Trustworthy AI for Wildlife Conservation
Join the New Jersey Institute of Technology’s Institute for Data Science for the Spring 2021 Seminar Series bringing together scientists, engineers, and users to develop data-driven technologies to solve real-world problems.
Trustworthy AI for Wildlife Conservation: AI and Humans Combating Extinction Together, Tanya Berger-Wolf, Ph.D., The Ohio State University
About this Event
Increasingly, AI is the foundation of decisions big and small, affecting lives of individuals and the wellbeing of our planet, the source of income for corporations and the foundation of resource distribution for populations. Data-driven, AI-enabled decisions are also the hope of solving our planet’s biggest challenges, from climate change and poverty to pandemics and global crime. But if these solutions are to be trusted by those for whom they are intended, those who they affect the most, then the entire process of decision-making must be fair, just, inclusive, and participatory. The intended beneficiaries of the solutions must be more than mere data points or data providers but rather active partners every step of the way, from data to solution.
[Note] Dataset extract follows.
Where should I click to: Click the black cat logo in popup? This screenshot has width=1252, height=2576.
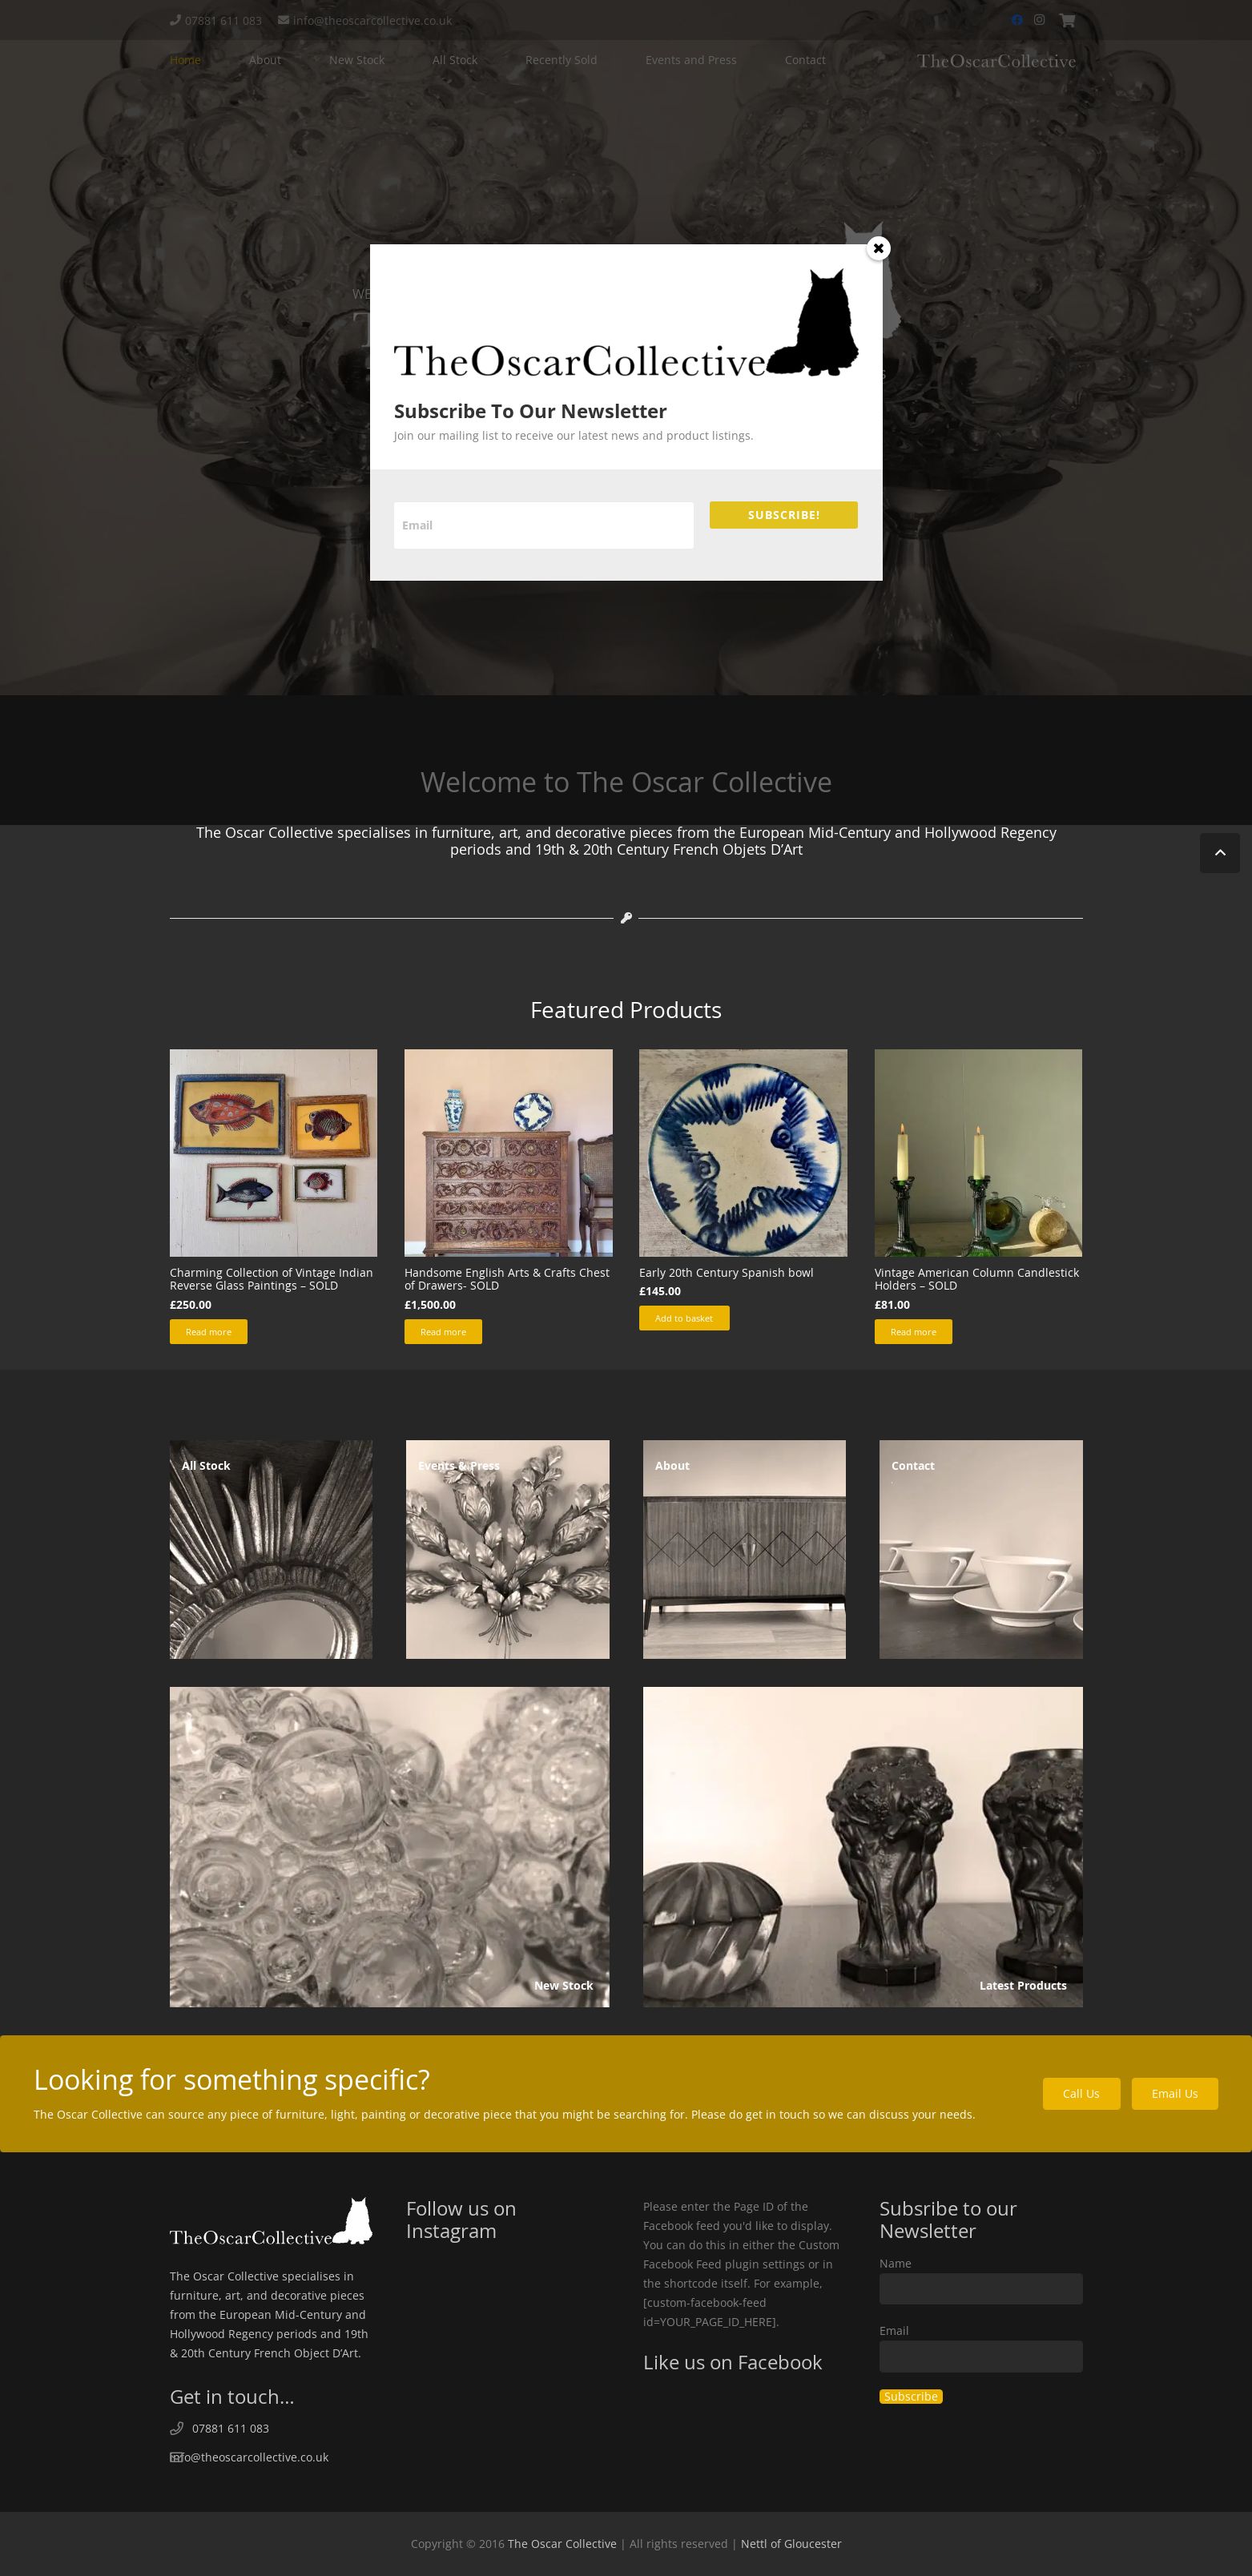[x=814, y=323]
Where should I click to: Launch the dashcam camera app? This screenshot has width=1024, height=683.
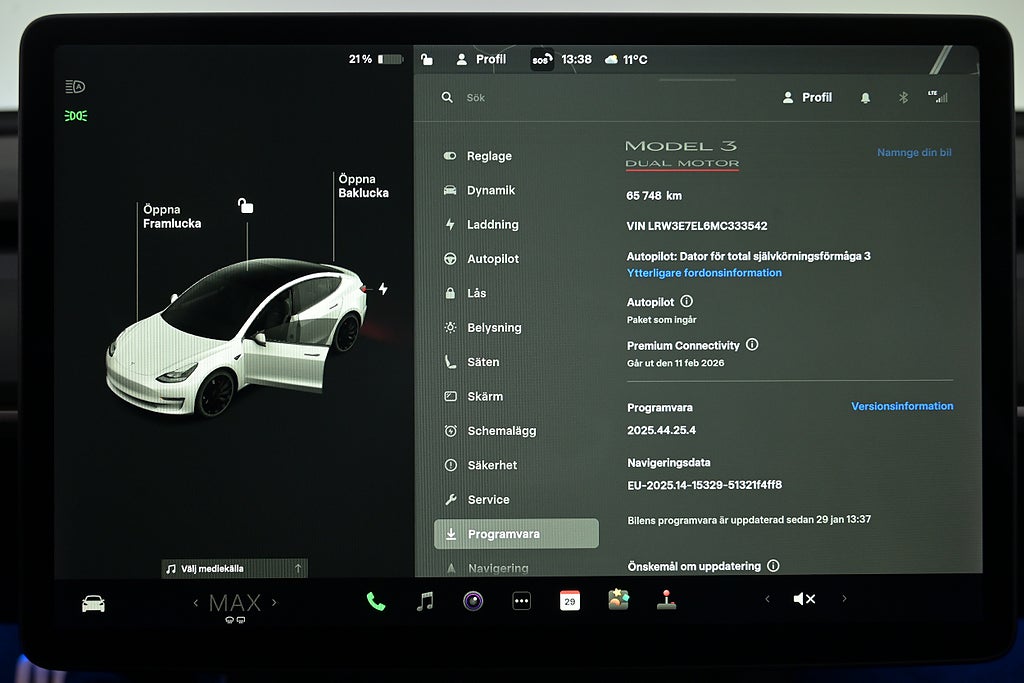pyautogui.click(x=473, y=601)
I will show how this can work in the context of conservation. I will present an example of how data-driven, AI-enabled decision process becomes trustworthy by opening a wide diversity of opportunities for participation, supporting community-building, addressing the inherent data and computational biases, and providing transparent measures of performance. The community becomes the decision-maker, and AI scales the community, as well as the puzzle of data and solutions to the planetary scale, turning massive collections of images into high resolution information database, enabling scientific inquiry, conservation, and policy decisions. I will show how it all can come together to a deployed system, Wildbook, a project of tech for conservation non-profit Wild Me, with species including whales (flukebook.org), sharks (whaleshark.org), giraffes (giraffespotter.org), and many more. Wildbook enabled the first ever full species (the endangered Grevy’s zebra) census using photographs taken by ordinary citizens in Kenya. The resulting numbers are now the official species census used by IUCN Red List. Read more: https://www.nationalgeographic.com/animals/2018/11/artificial-intelligence-counts-wild-animals/
Dr. Tanya Berger-Wolf is a Professor of Computer Science Engineering, Electrical and Computer Engineering, and Evolution, Ecology, and Organismal Biology at the Ohio State University, where she is also the Director of the Translational Data Analytics Institute. As a computational ecologist, her research is at the unique intersection of computer science, wildlife biology, and social sciences. She creates computational solutions to address questions such as how environmental factors affect the behavior of social animals (humans included). Berger-Wolf is also a director and co-founder of the conservation software non-profit Wild Me, home of the Wildbook project, which enabled the first ever full census of the entire species, the endangered Grevy’s zebra in Kenya, using photographs from ordinary citizens. Wildbook has been featured in media, including The New York Times, CNN, and National Geographic. She has received numerous awards for her research and mentoring, including University of Illinois Scholar, UIC Distinguished Researcher of the Year, US National Science Foundation CAREER, Association for Women in Science Chicago Innovator, and the UIC Mentor of the Year.